They say that love can do anything. And there is no doubt that love is an essential ingredient of everything we do, from our work to interpersonal relationships. It is also a powerful dynamizer of our behavior. It gives us the motivation and strength we need to move forward. But sometimes feeling love isn't enough.
Sometimes more needs to be done. We need to separate the idealized concept of love from its everyday expression. We need to separate love as a goal and product - an idea that has been sold to us and that we have more or less consciously consumed - from the act of loving and giving love. The difference is huge and it's not exactly trivial.
Why is love not enough sometimes?
Love is a feeling and, like all feelings, it is not always expressed in the most assertive way. The way we express love has nothing to do with its intensity but rather with the way we have been taught to relate to others and our emotions.
Those with insecure attachments, for example, are likely to develop a strong dependence on their loved one. This emotional dependence usually generates an intense fear of loss that can lead the person to develop controlling behaviors that end up ruining the relationship. When love suffocates it becomes possession and ends up being overwhelming.
As Carl Jung wrote: “where love reigns, there is no will to power and where power prevails, love is lacking”. To love is, above all, to wish others well without seeking a personal reward. When a dependent relationship is established, the other becomes a means of satisfying our needs, which makes it difficult - or directly impossible - to love.
Others have an avoidant attachment style that prevents them from expressing their love. These people were taught in childhood to ignore their emotions and hide them because they are a sign of weakness. As a result, they often have trouble expressing what they feel, they think showing their love is a sign of vulnerability, so they end up building a wall against which any attempt at intimacy is shattered. As a result, their love remains imprisoned behind the walls they built and ends up withering irretrievably.

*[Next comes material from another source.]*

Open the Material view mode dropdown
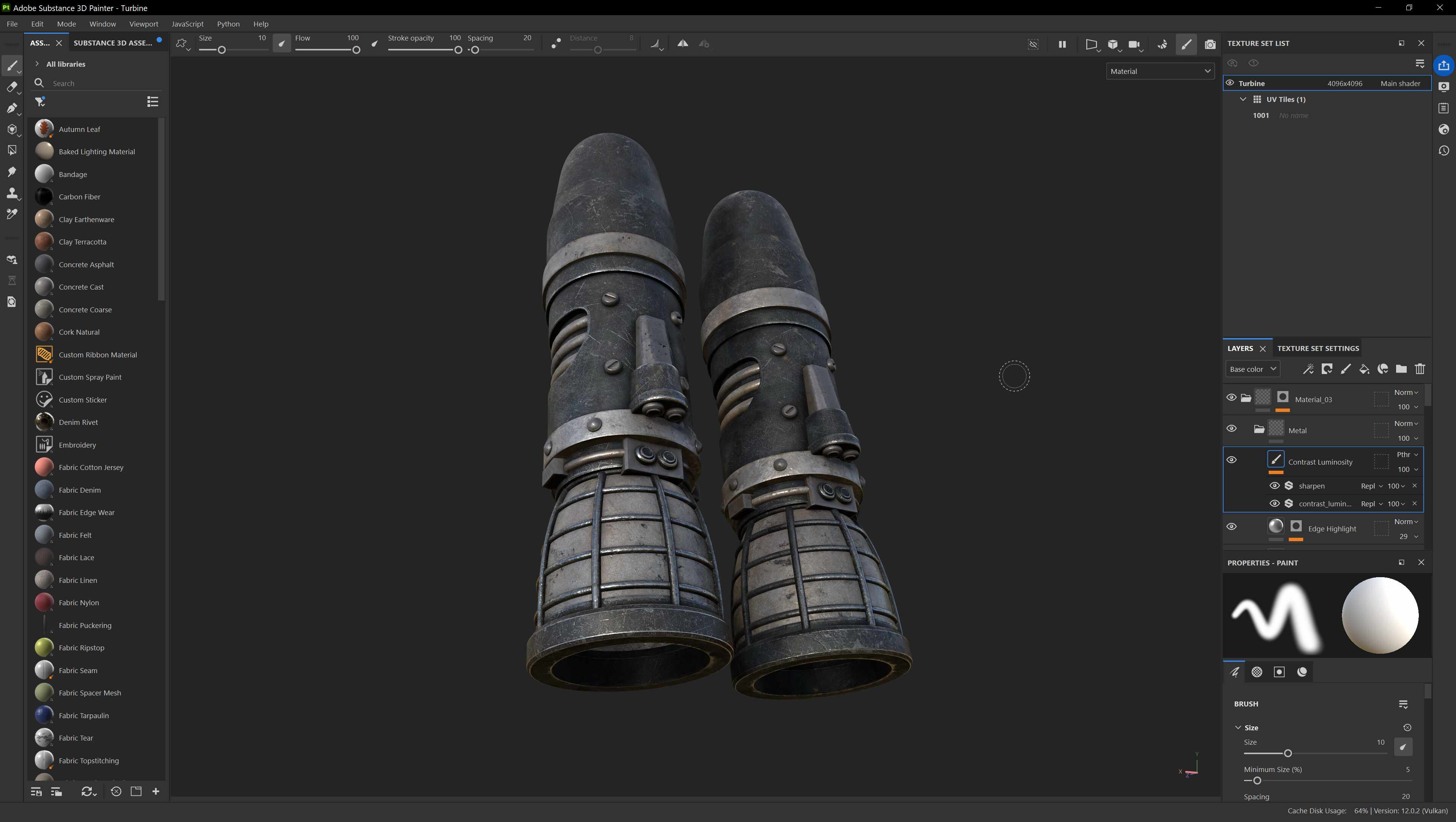Image resolution: width=1456 pixels, height=822 pixels. tap(1160, 71)
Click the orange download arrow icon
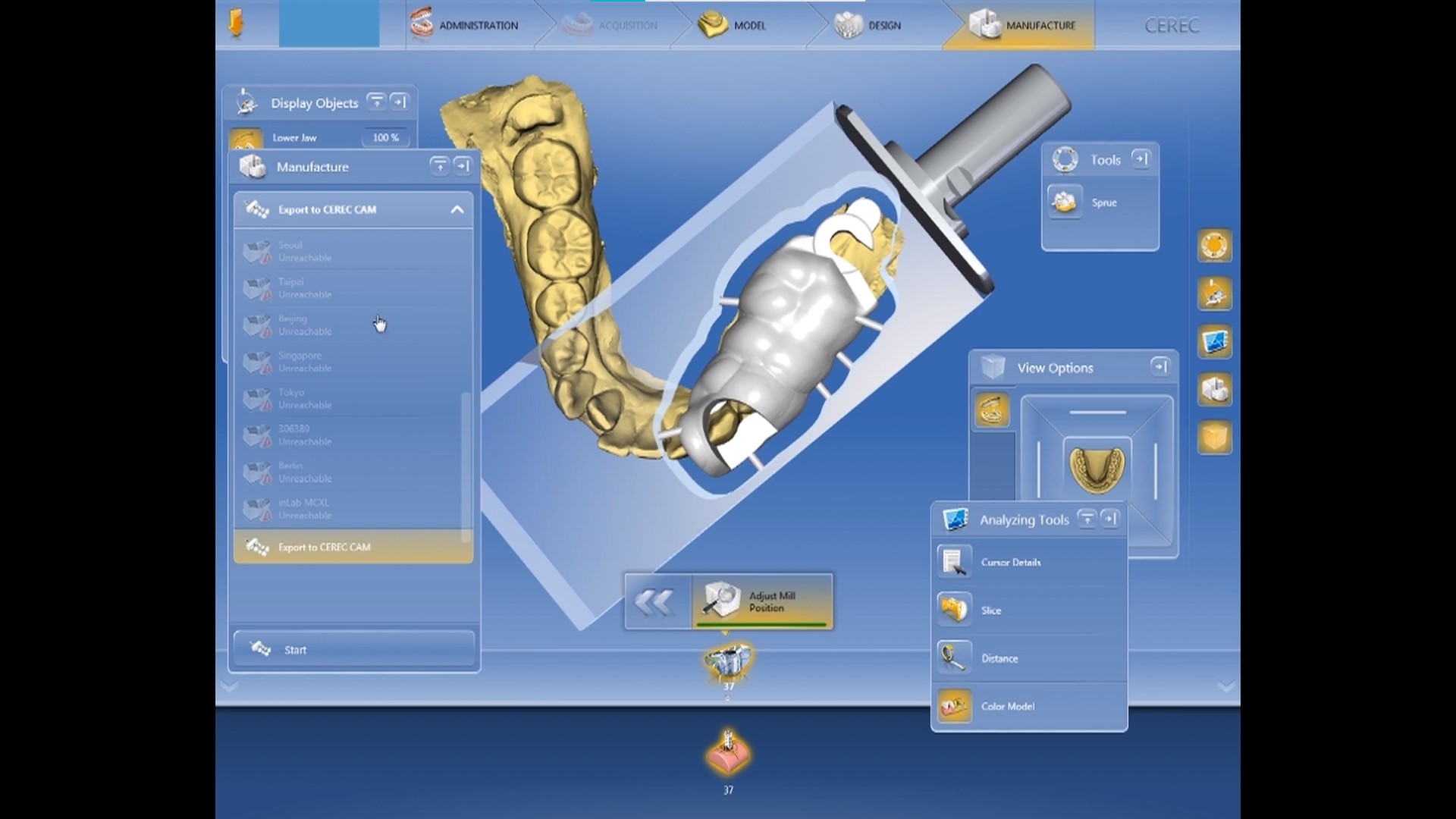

Love and its expression must go beyond conditioning, affirming itself as a way of personal growth in which we get rid of all those stereotypes that prevent us from loving freely. As the Indian philosopher Jiddu Krishnamurti underlined: "to love means absence of violence, fear, competition and ambition".
Agape: the unconditional and caring love that we have forgotten
Love is not an abstract feeling, but an everyday reality. It is not an arduous process resulting from enormous fatigue or a goal that we have to achieve, but a natural state. The problem arises when the conditioning we have received undermines the essence of that love and, consequently, its healthy and full expression.
When we think of love as a goal to be achieved, we convert the loved one into a possession. We start thinking in terms like "my partner" or "my children" and it is easy for love to turn into property. But love without freedom is only the shadow of love.
The mature expression of love inevitably passes through the essential freedom of being and doing, which also implies taking into account the wishes of the loved one. In fact, Simone Weil did not conceive of love without freedom: “to love purely is to consent in the distance, it is to adore the distance between one and what he loves”.
The Greeks called that love agape (ἀγάπη-agápē), to differentiate it from the rest of the feelings we can experience, and with that word they referred to an unconditional but reflective love, in which the lover takes into account only the good of the loved one. That love is unconditional because it doesn't ask for anything in return. Thoughtful because it implies putting oneself in the other's place to understand their needs. It is a feeling that implies loving without possessing, accompanying without invading and living without depending.
It is a change of perspective in the way of understanding and living love that takes it out of the purely emotional realm to bring it to a more rational level. It is a love that is not only felt, but also thought as soon as that process of reflecting on feelings helps us to channel them in the best possible way.
This new perspective will allow us to express love in a more complete and constructive way. We will thus develop a love that does not self-swallow, but feeds itself and allows for the growth of both, instead of limiting their freedom, encouraging them to be all that they can be.